*** Recorded data

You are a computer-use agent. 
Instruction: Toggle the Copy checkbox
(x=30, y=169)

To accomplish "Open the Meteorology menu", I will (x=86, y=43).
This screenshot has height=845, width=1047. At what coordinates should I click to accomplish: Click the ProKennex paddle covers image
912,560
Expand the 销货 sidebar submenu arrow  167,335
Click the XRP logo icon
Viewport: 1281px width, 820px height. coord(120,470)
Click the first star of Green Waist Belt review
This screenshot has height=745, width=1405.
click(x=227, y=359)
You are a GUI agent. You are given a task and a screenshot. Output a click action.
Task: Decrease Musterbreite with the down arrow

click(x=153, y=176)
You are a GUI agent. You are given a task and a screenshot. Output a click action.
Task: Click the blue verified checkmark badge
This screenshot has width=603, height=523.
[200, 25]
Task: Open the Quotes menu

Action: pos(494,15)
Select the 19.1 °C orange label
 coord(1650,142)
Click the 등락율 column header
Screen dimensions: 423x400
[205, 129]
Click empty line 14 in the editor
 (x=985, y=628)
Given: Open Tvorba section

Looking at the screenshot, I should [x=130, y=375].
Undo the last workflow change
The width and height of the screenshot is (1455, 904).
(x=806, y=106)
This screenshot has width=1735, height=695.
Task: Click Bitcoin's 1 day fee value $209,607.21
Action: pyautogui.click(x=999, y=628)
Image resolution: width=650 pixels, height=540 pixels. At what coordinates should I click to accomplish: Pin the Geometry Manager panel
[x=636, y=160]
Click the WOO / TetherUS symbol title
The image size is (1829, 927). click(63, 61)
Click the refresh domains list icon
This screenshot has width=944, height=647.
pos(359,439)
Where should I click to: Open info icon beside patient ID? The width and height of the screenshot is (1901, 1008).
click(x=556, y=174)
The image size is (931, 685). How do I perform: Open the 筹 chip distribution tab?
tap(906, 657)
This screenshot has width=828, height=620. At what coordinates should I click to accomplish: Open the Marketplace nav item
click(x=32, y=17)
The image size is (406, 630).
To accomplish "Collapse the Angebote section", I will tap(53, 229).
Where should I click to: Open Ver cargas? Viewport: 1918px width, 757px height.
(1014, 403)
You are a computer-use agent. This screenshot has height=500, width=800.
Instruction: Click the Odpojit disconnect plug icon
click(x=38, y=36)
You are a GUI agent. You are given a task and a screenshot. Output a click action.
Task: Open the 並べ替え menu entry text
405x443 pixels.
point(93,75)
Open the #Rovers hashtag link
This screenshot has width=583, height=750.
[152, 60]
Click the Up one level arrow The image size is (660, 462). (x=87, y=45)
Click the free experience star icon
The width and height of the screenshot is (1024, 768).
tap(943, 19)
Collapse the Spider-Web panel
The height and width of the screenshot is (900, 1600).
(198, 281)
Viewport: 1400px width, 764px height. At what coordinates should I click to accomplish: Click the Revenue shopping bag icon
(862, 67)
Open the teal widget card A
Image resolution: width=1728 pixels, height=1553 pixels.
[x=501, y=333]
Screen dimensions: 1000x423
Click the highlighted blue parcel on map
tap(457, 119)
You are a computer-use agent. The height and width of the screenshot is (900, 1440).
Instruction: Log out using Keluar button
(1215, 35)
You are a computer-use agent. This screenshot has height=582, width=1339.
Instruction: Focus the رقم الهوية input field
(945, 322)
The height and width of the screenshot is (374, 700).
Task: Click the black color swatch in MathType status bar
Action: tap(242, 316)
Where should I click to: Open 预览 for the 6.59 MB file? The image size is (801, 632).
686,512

******

## Exercise directions
Repeat the entries above verbatim, starting with the line that contains "will (x=86, y=43)." and ending with the line that contains "(1014, 403)", both lines included.

## Solution
To accomplish "Open the Meteorology menu", I will (x=86, y=43).
This screenshot has height=845, width=1047. At what coordinates should I click to accomplish: Click the ProKennex paddle covers image
912,560
Expand the 销货 sidebar submenu arrow  167,335
Click the XRP logo icon
Viewport: 1281px width, 820px height. coord(120,470)
Click the first star of Green Waist Belt review
This screenshot has height=745, width=1405.
click(x=227, y=359)
You are a GUI agent. You are given a task and a screenshot. Output a click action.
Task: Decrease Musterbreite with the down arrow

click(x=153, y=176)
You are a GUI agent. You are given a task and a screenshot. Output a click action.
Task: Click the blue verified checkmark badge
This screenshot has width=603, height=523.
[200, 25]
Task: Open the Quotes menu

Action: pos(494,15)
Select the 19.1 °C orange label
 coord(1650,142)
Click the 등락율 column header
Screen dimensions: 423x400
[205, 129]
Click empty line 14 in the editor
 (x=985, y=628)
Given: Open Tvorba section

Looking at the screenshot, I should [x=130, y=375].
Undo the last workflow change
The width and height of the screenshot is (1455, 904).
(x=806, y=106)
This screenshot has width=1735, height=695.
Task: Click Bitcoin's 1 day fee value $209,607.21
Action: pyautogui.click(x=999, y=628)
Image resolution: width=650 pixels, height=540 pixels. At what coordinates should I click to accomplish: Pin the Geometry Manager panel
[x=636, y=160]
Click the WOO / TetherUS symbol title
The image size is (1829, 927). click(63, 61)
Click the refresh domains list icon
This screenshot has width=944, height=647.
pos(359,439)
Where should I click to: Open info icon beside patient ID? The width and height of the screenshot is (1901, 1008).
click(x=556, y=174)
The image size is (931, 685). How do I perform: Open the 筹 chip distribution tab?
tap(906, 657)
This screenshot has width=828, height=620. At what coordinates should I click to accomplish: Open the Marketplace nav item
click(x=32, y=17)
The image size is (406, 630).
To accomplish "Collapse the Angebote section", I will tap(53, 229).
Where should I click to: Open Ver cargas? Viewport: 1918px width, 757px height.
(1014, 403)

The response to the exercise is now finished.